How Rachel Berry's Story On 'Glee' Was A Crash Course In Taking Your Dreams Seriously

by Savannah Walsh
Originally Published: 
Courtesy of Savannah Walsh

When the first episode of Glee premiered 10 years ago, on May 19, 2009, it was marketed as a show about outcasts. But my then-12-year-old self felt one major feeling: a sense of belonging. As I watched the ragtag glee club finish its rendition of "Don’t Stop Belivin,'' I wiped away tears and found myself connecting with several of the show's characters, especially Lea Michele's high-strung, motivated, Type A Rachel Berry. Over the course of the FOX show's six seasons, I became more and more inspired by Rachel — especially when it came to embracing ambition and leading with my passions.

At the time Glee began, I was in the thick of middle school and several inches taller than nearly everyone in my grade (boys included), which made me constantly feel awkward, gangly, and out of place. It wasn't just my physical difference that separated me from my peers, though; in suburban Missouri, my love for old movies, celebrity news, and Broadway theater wasn't the norm. As such, my passions didn't exactly translate to popularity, and I always longed to be somewhere else — a place like New York, say, where my appetite for pop culture could be satiated. But for a long time, that dream didn't really seem possible.

That is, until I started watching Glee. Seeing Rachel — a teen girl from a similar Midwestern background whose obsession with entertainment often alienated her from her classmates — seize her passions, know her worth, and follow her dreams (despite how unrealistic they seemed) made a huge impression on me. Thanks to Rachel, I deepened my love for pop culture (before Glee, my only knowledge of Barbra Streisand came from Meet the Fockers — a tragic fact that quickly changed), but more importantly, I was drawn to Rachel's unmatched confidence. With gold star stickers placed behind her name on cast sign-up sheets and a naked ambition to make it in New York no matter what, she practically radiated boldness.

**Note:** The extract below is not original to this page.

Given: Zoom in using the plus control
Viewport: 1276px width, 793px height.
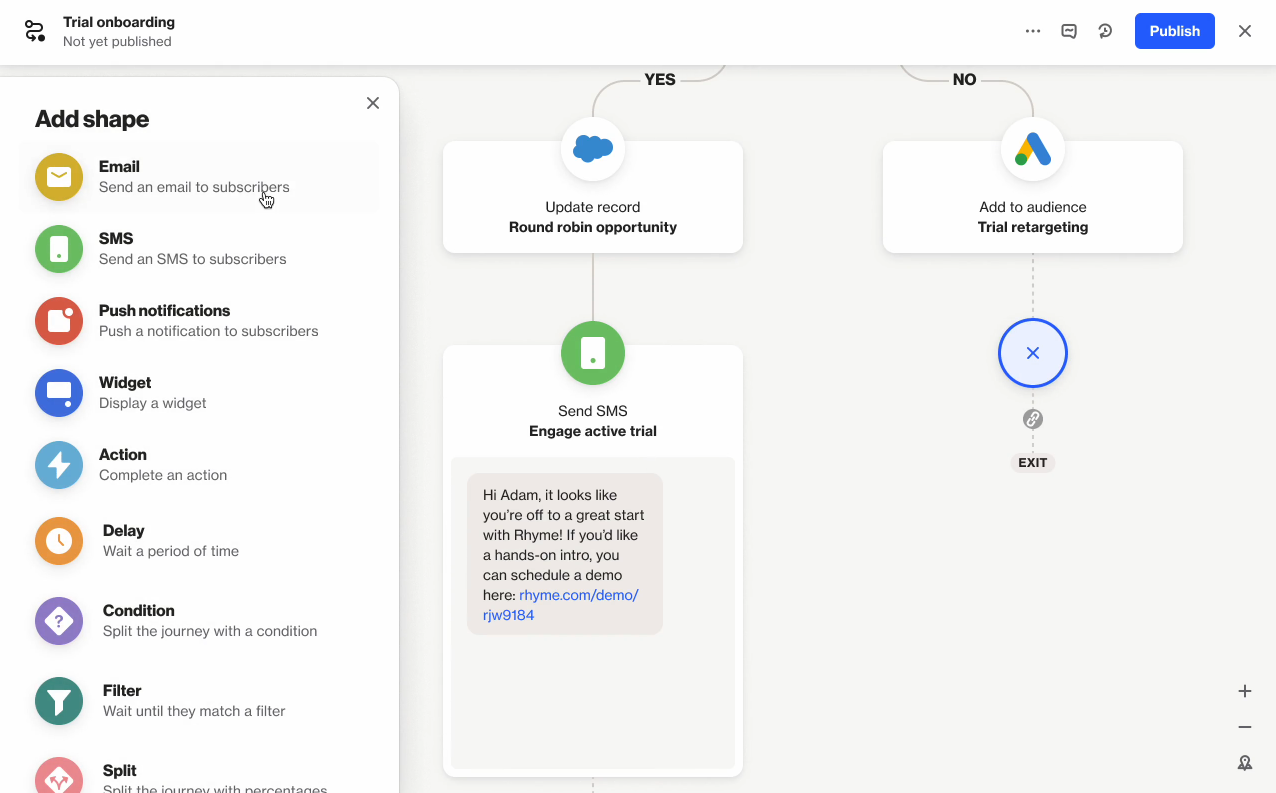Looking at the screenshot, I should tap(1244, 690).
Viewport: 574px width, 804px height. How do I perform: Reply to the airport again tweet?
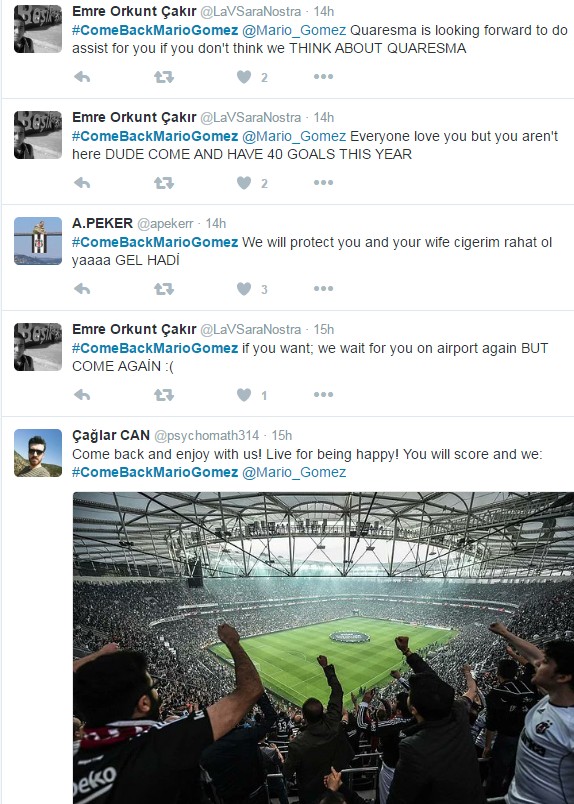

Courtesy of Savannah Walsh

Of course, Rachel was far from perfect; in the first episode of Glee alone, she declares herself the “stunning young ingenue everyone roots for" — a statement almost no one gets away with. And compared to some of the show's other characters who dealt with constant bullying for their physical differences or sexual orientations, she had it pretty easy, all things considered. But for me, a girl with a big, outlandish dream to move from Missouri to Manhattan and find like-minded peers, she was proof that I wasn't alone.

And the fact that she actually saw her dreams through made her even more inspiring. Throughout Glee, Rachel was always sure that she is the next Barbra, Patti, or Bernadette, but she actually worked to rise to that belief — leading the glee club, singing a searing rendition of "Don't Rain On My Parade" at Sectionals, and forgoing a life with Finn in Season 3 for a career in New York. Seeing a character commit herself so thoroughly to a future that no one else could quite see yet instilled a fire in me. It led to the realization that it's the doing of the thing, not the dreaming of it, that gets you to the places you desire.

Thanks to Rachel, I stopped being afraid to tell people I would make it to New York, and grew less nervous about coming off as too eager. I stopped wishing I could write about the arts, and started taking steps to actually get there. In high school, I joined the speech and debate team, performing for the first time since my childhood musical theater days. I threw myself into yearbook and newspaper, finally getting to write the stories I had always hoped I could. I visited New York for the first time at 14, during Glee's third season, going to places that characters had been to like Sardi's and Central Park and seeing my first Broadway show. Over the next few years, I traveled there several times; one summer, I worked two jobs just so I could go to the city for three days to see Bradley Cooper perform in The Elephant Man on Broadway.

Courtesy of Savannah Walsh

Not everyone immediately understood my dreams like I did — with The Elephant Man, for instance, my family thought it was strange to work that hard for just one event. But at 21, when I got a journalism internship in New York and moved there for the summer, others finally started to believe that my plan wasn't just a pipe dream. Rachel's Glee storyline had empowered me to embrace my own power, and just like her, I wasn't going to be afraid of my own ambitions. I used her character's arc as a source of safety, a mirror of what my story could look like if I committed myself completely.

Over time, as I began dreaming less and doing more, Glee was gradually a fond memory, not an urgent lifeline. But I never stopped following in Rachel's footsteps, and remembering what her character meant to my impressionable pre-teen self. In Glee's pilot, Rachel asks, "Being a part of something special makes you special right?" For a time, the show was my special thing. It taught me not only how to be a fan of something, but to be a fan of myself — to promote my own talents, dreams, and the belief that I could will them all into reality.